* [DOCUMENT PASSAGE]
[Start]

So I decided that rather than fiddle with the bike, I'd fix my back. I spend some time doing a lot of core exercizes, particularly involving my lower back and abs. I also did some stretching. I went back to the LBS and got fitted, and got a ballpark position that I tweaked slightly, which is what's given me my current position. My average speed has gone up quite a bit (from the mid 15's for my 45 mile loop to around 16.7-8), my climbing has improved a lot, and I don't feel like any one particular muscle group is doing almost all the work.

So other than mechanical problems with the bike (i.e. a broken seatmast cap) I have pretty much zero incentive to fiddle with the position.

As far as geometry goes, you're correct. I think my old bike had a 73.5 seat angle. It's more than the Emonda, but not much. But maybe it's enough to make a difference, I dunno.
Will chime in about your fit a bit. I have been riding for many decades now and still experiment with my fit and have learned a lot over the years.
To me there is a 'range' of fit that works and not a specific fit. In particular this relates to saddle tip to handlebar center.
If I were you...I would center your saddle over saddle clamp which will still provide decent setback with that clamp....I would level the rear of the saddle...and not put a level over the entire saddle....leveling the rear of the saddle will make the saddle slightly nose up...and then put 1-2 sizes longer of a stem on the bike which will give you a similar saddle tip to handlebar center.

The comment you make about riding with saddle more forward causing your quads to scream is based upon the following. The benefit of pushing the saddle forward to a more traditional setback position, yes allows the hip angle to be opened up. But here is the point. The hip angle when you push the saddle forward "doesn't have to kept open".

I will give you an example. On my road bike, if I push my saddle all the way forward I can do two things easier than if I have the saddle back farther in the clamp.
1. I can place my elbows on the tops of the handlebar getting into a TT position.

[End]

* [GIVEN INFORMATION]
[Start]

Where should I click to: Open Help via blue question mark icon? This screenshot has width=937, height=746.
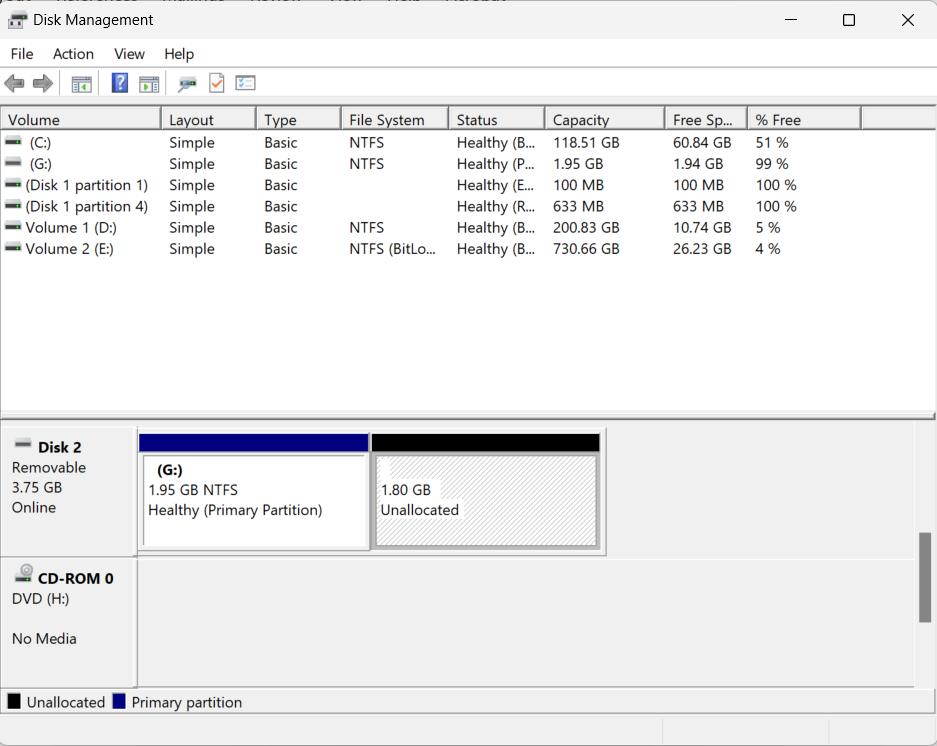[119, 83]
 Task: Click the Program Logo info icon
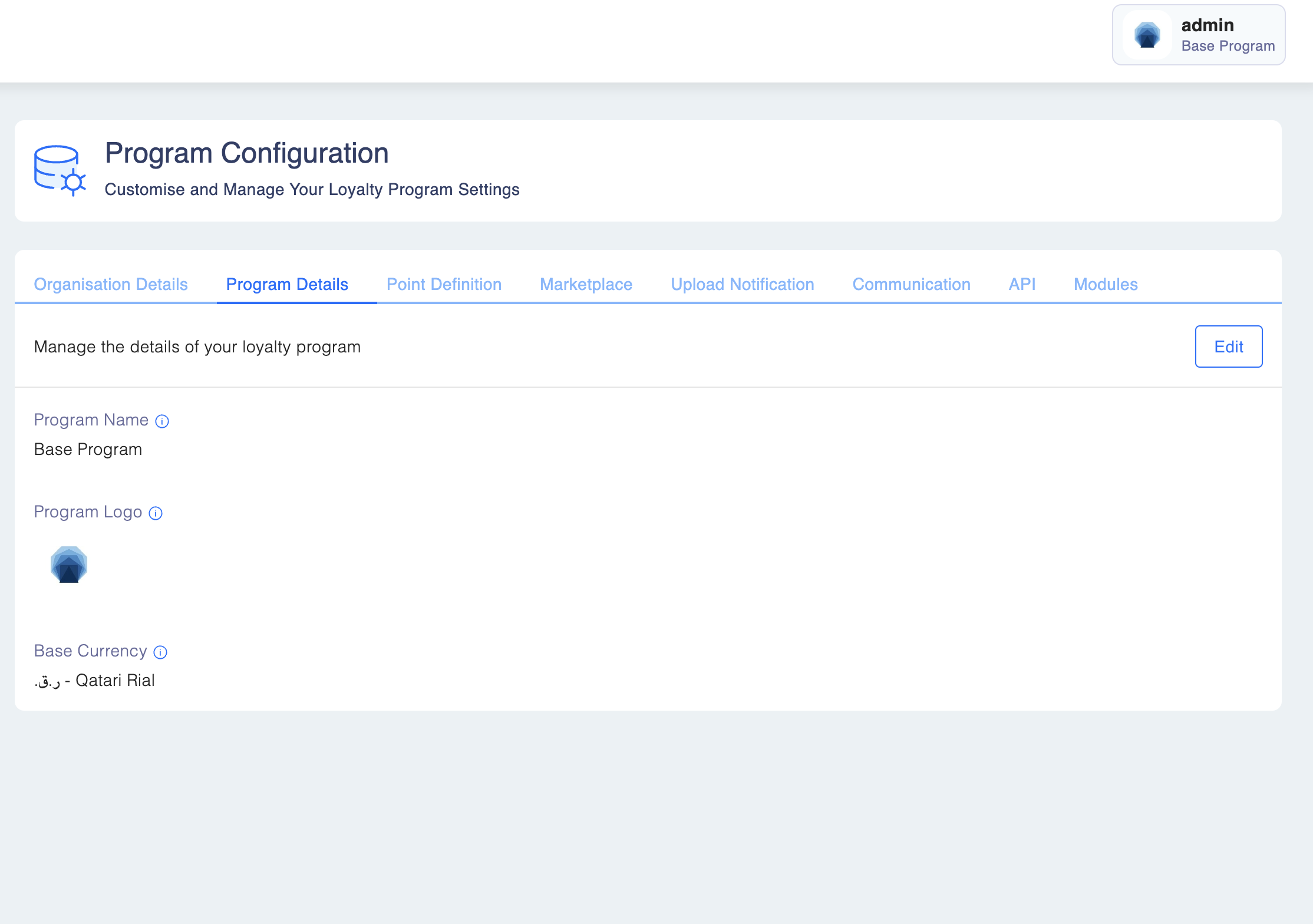coord(156,513)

[End]

* [EXERCISE GOAL]
Please answer these questions about the bike fit discussion:
1. Before the changes, what was the writer's average speed on the 45 mile loop?
2. What seat angle does the writer think the old bike had?
3. How much longer a stem does the reply suggest putting on the bike?
The lines aren't needed for this.

* [THE COMPLETED TASK]
1. In the mid 15's.
2. A 73.5 seat angle.
3. One to two sizes longer.